Study text →
^^^^^^^^^^^^^^^^
The Inverse Interview
How George MacKay turned himself into a wolf to make 2021's wildest movie
“Every day, in his gut, he knows that he's a wolf.”
George MacKay can’t go full wolf, but he’s getting close.
It’s a Sunday afternoon, and the acclaimed British actor (1917, Captain Fantastic) is hunched over in his seat, modeling the stance of a wolf crouched down to lap water from a stream — or at least giving it his best effort. Elbows back, wrists curled, fingers bent, back arched, head lowered, and shoulders raised, MacKay has slipped into this painful-looking position with a grace that’s both astonishing and slightly alarming.
Of course, he’s been practicing; such are the peculiarities of promoting director Nathalie Biancheri’s riveting new indie drama Wolf, about patients at a “species dysphoria” clinic who endure grueling therapies meant to convince them they’re not animals.
But as MacKay demonstrates, his lead performance as Jacob — a patient who believes he’s a wolf trapped in a man’s body — could ultimately only go as far as his body would sustain it.
^^^^^^^^^^^^^^^^
Supplied material →
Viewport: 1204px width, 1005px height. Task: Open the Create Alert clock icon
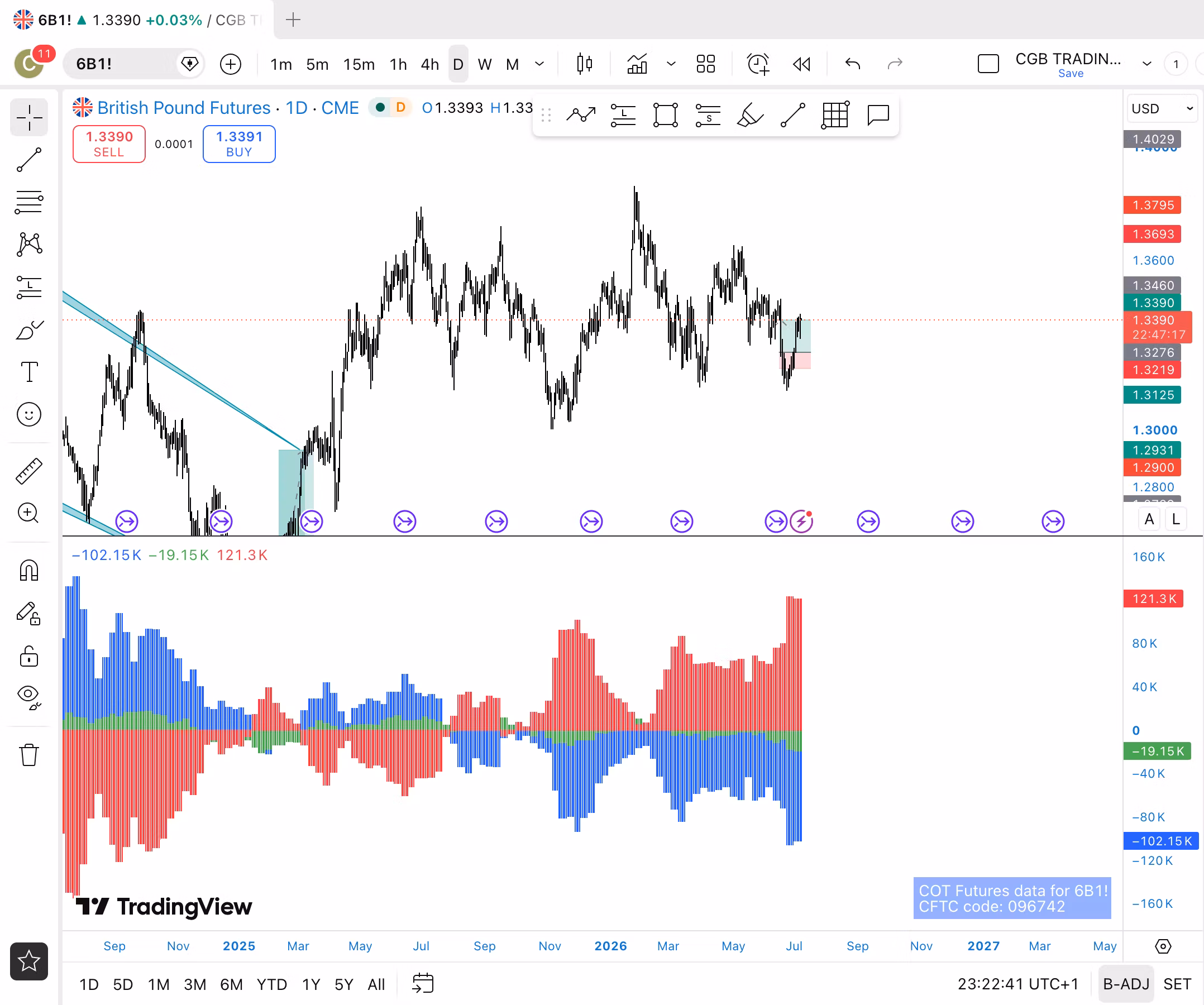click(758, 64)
^^^^^^^^^^^^^^^^
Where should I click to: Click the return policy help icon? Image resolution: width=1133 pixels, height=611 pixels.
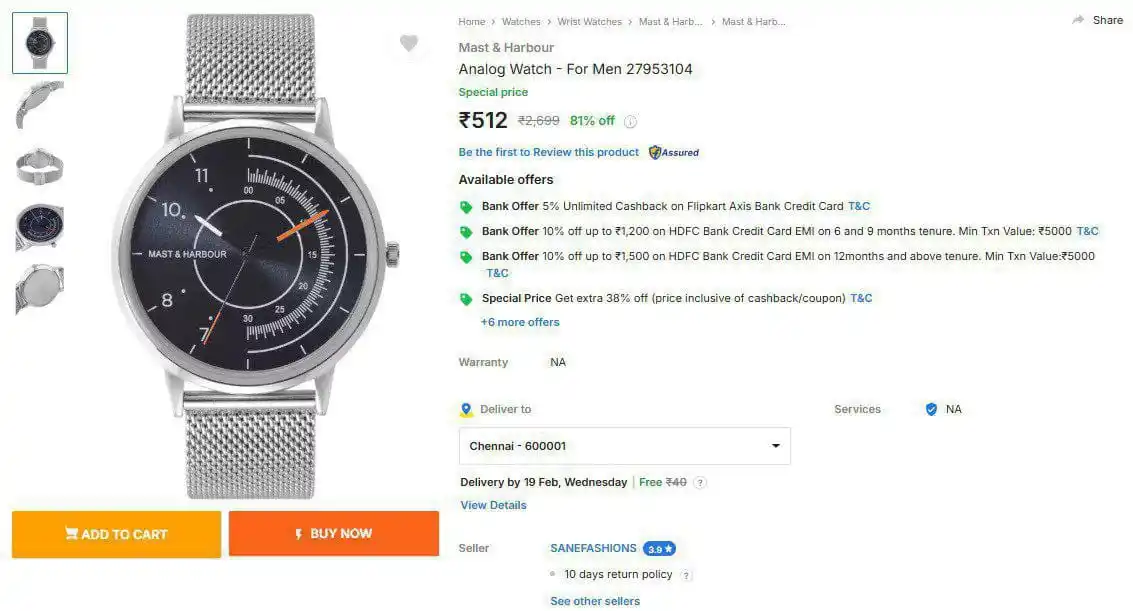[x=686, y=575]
^^^^^^^^^^^^^^^^
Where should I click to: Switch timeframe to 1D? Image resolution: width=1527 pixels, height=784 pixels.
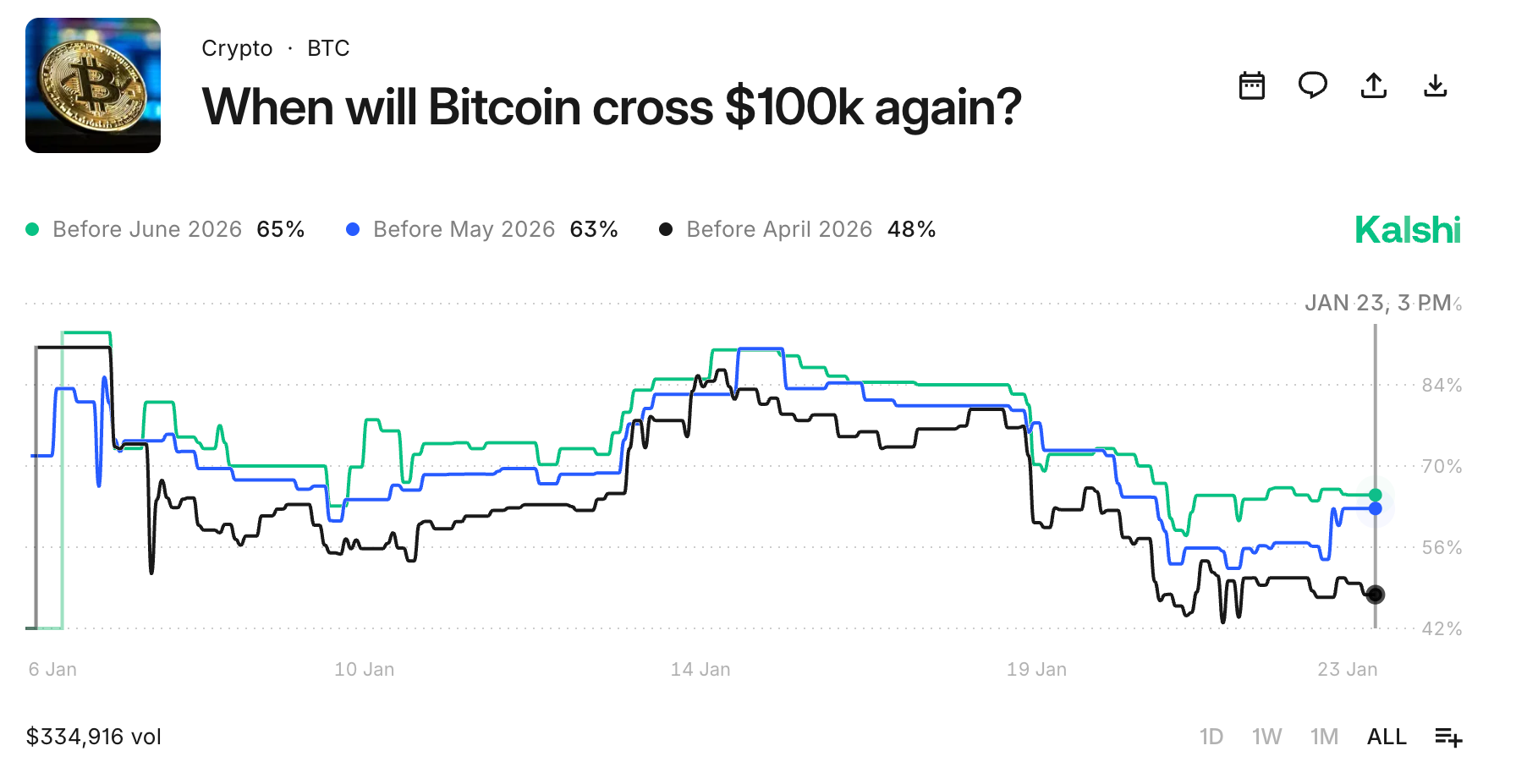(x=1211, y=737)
^^^^^^^^^^^^^^^^
Exercise requirements → Reproduce the George MacKay article word for word, starting at "Of course, he’s" and ending at "would sustain it.". Rely solely on the George MacKay article above.

Your solution →
Of course, he’s been practicing; such are the peculiarities of promoting director Nathalie Biancheri’s riveting new indie drama Wolf, about patients at a “species dysphoria” clinic who endure grueling therapies meant to convince them they’re not animals.
But as MacKay demonstrates, his lead performance as Jacob — a patient who believes he’s a wolf trapped in a man’s body — could ultimately only go as far as his body would sustain it.